Cronache

Sgominata la gang delle auto: così rubavano col "cavallo di ritorno"

L'inchiesta dei carabinieri, otto in carcere e tre ai domiciliari. Agivano anche su commissione per sterei e navigatori. Così la gang "ripuliva" le automobili

Sgominata la gang delle auto: così rubavano col "cavallo di ritorno"

Sgominata la gang dei furti d’auto nel Napoletano, eseguite undici ordinanze di custodia cautelare: in otto finiscono in carcere, per tre indagati scattano gli arresti domiciliari. Altri due indagati risultano ancora ricercati. Sono accusati, a vario titolo e in differenti posizioni, per le ipotesi di reato di furto pluriaggravato di auto, estorsione e ricettazione.

Le indagini dei carabinieri di Poggioreale hanno consentito agli inquirenti di ottenere elementi di prova tali da convincere il giudice per le indagini preliminari del tribunale di Napoli ad emettere, su richiesta dei magistrati della Procura, le undici ordinanze di custodia cautelare. Da queste sarebbe emerso il fatto che la presunta gang sarebbe responsabile di almeno ottanta furti d’automobili (compiuti tra il capoluogo e la provincia), tra colpi tentati ed effettivamente portati a segno. In diverse occasioni, avrebbero ottenuto denaro dai proprietari delle vetture rubate con l’immarcescibile metodo del “cavallo di ritorno”.

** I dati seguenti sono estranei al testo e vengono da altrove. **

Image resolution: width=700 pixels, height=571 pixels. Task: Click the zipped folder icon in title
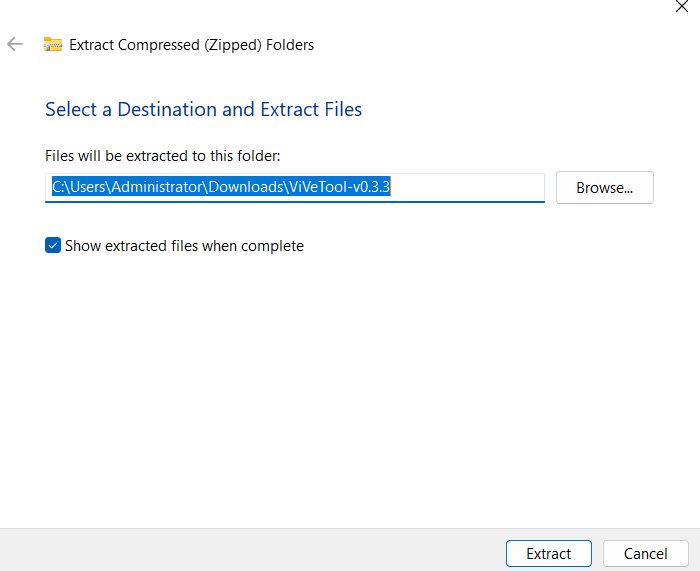(x=53, y=45)
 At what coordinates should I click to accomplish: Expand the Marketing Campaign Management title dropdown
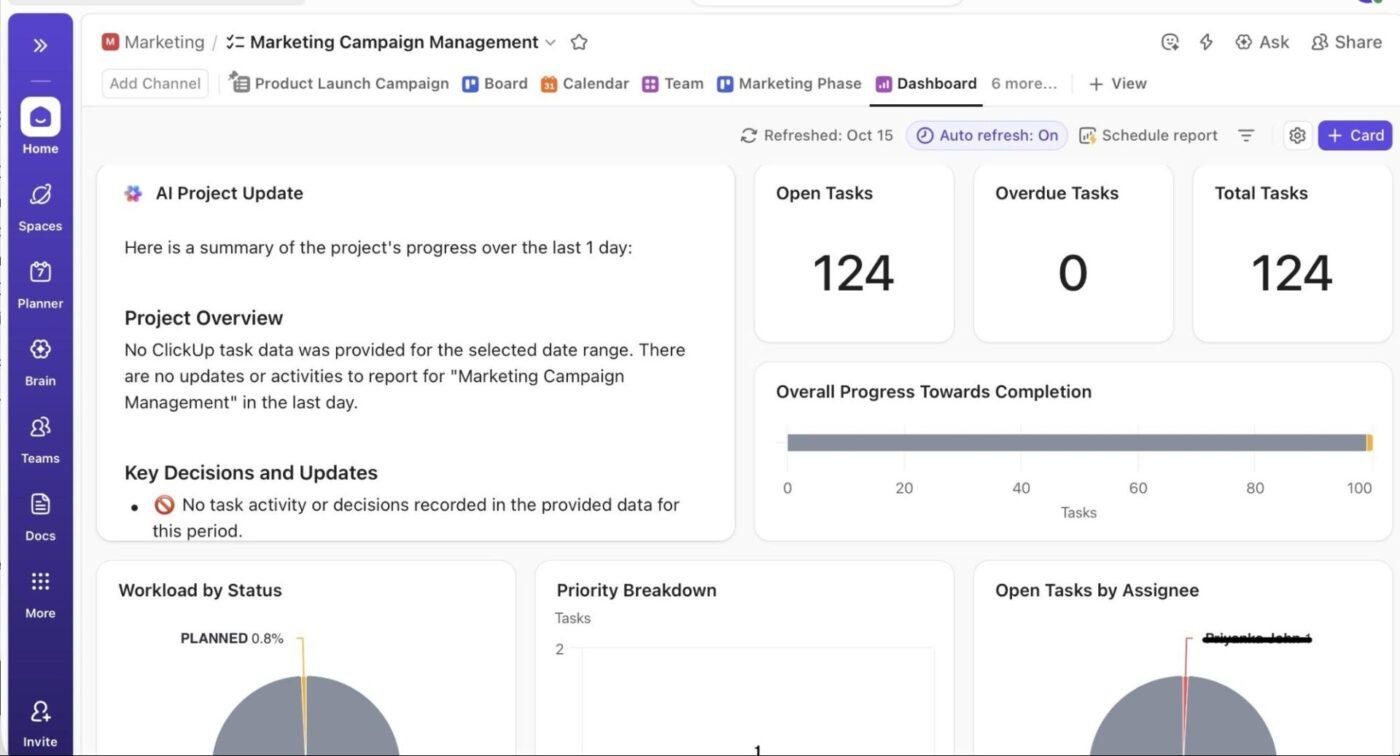[551, 43]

Non solo auto, però: a volte i ladri si accontentavano di portar via l’impianto stereo delle vetture o i navigatori. Un affare nell’affare, con tanto di tariffe e rete di vendita fidelizzata. Quei componenti, difatti, venivano poi piazzati con un vero e proprio tariffario a ricettatori “di fiducia” o consegnati a chi commissionava i furti.

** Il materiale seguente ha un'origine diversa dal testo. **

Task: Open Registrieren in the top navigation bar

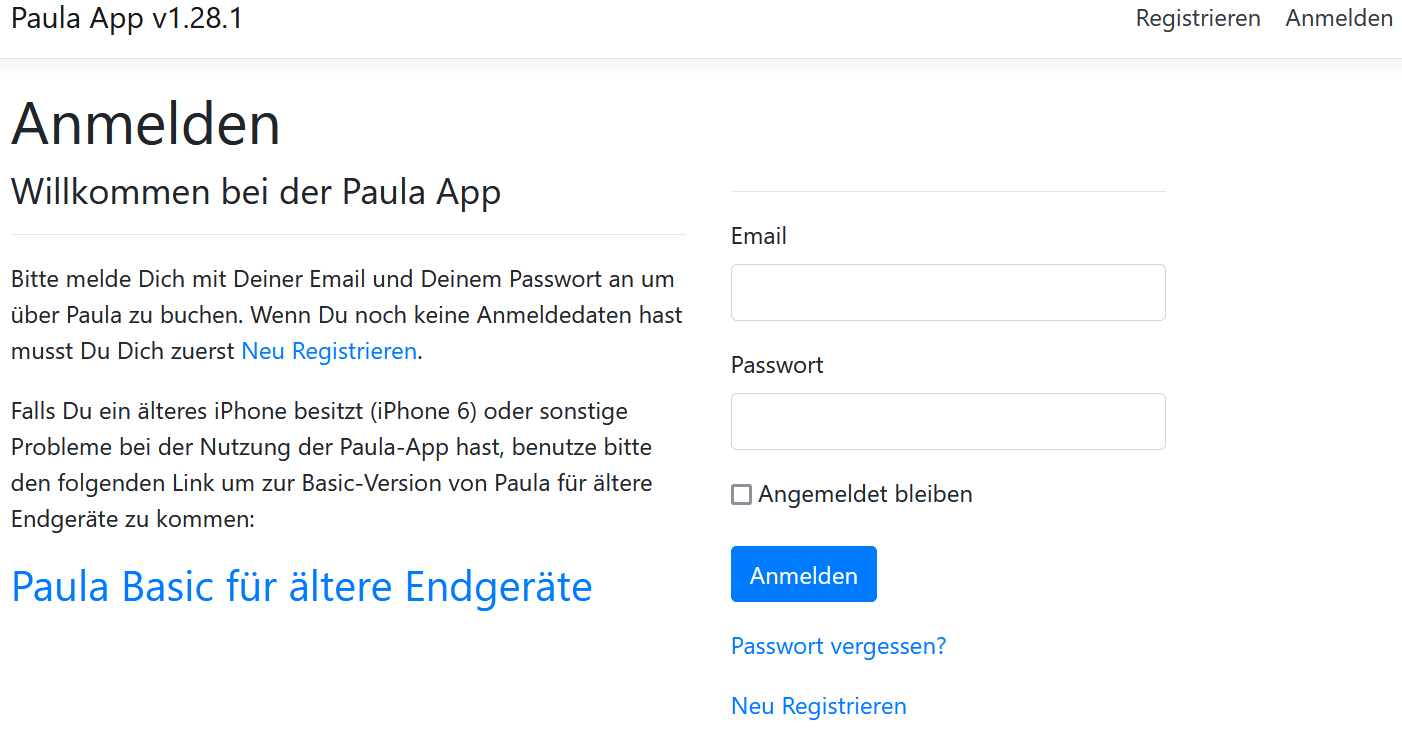Action: click(1197, 18)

Agivano, secondo le indagini, con un metodo che avevano collaudato nel tempo. Chi colpiva, sfondava il finestrino oppure forzava la portiera della macchina da “ripulire” o da rubare. Quindi, utilizzando uno strumento individuato dagli investigatori in una centralina decodificata, disinnescavano gli antifurto e si impadronivano delle vetture. Poi le “smontavano” dei componenti che li interessavano, non prima però di aver resi inoffensivi tutti gli strumenti di localizzazione. La prudenza, per loro, non era mai troppa al punto che chi entrava in azione lo faceva indossando dei guanti, così da non lasciare impronte.

Dopo aver preso ciò che interessava loro dalle macchine, nascondevano la refurtiva nei cespugli a bordo carreggiata, in alcuni casi addirittura in botti piene d’acqua, per poi riprenderli in un secondo momento.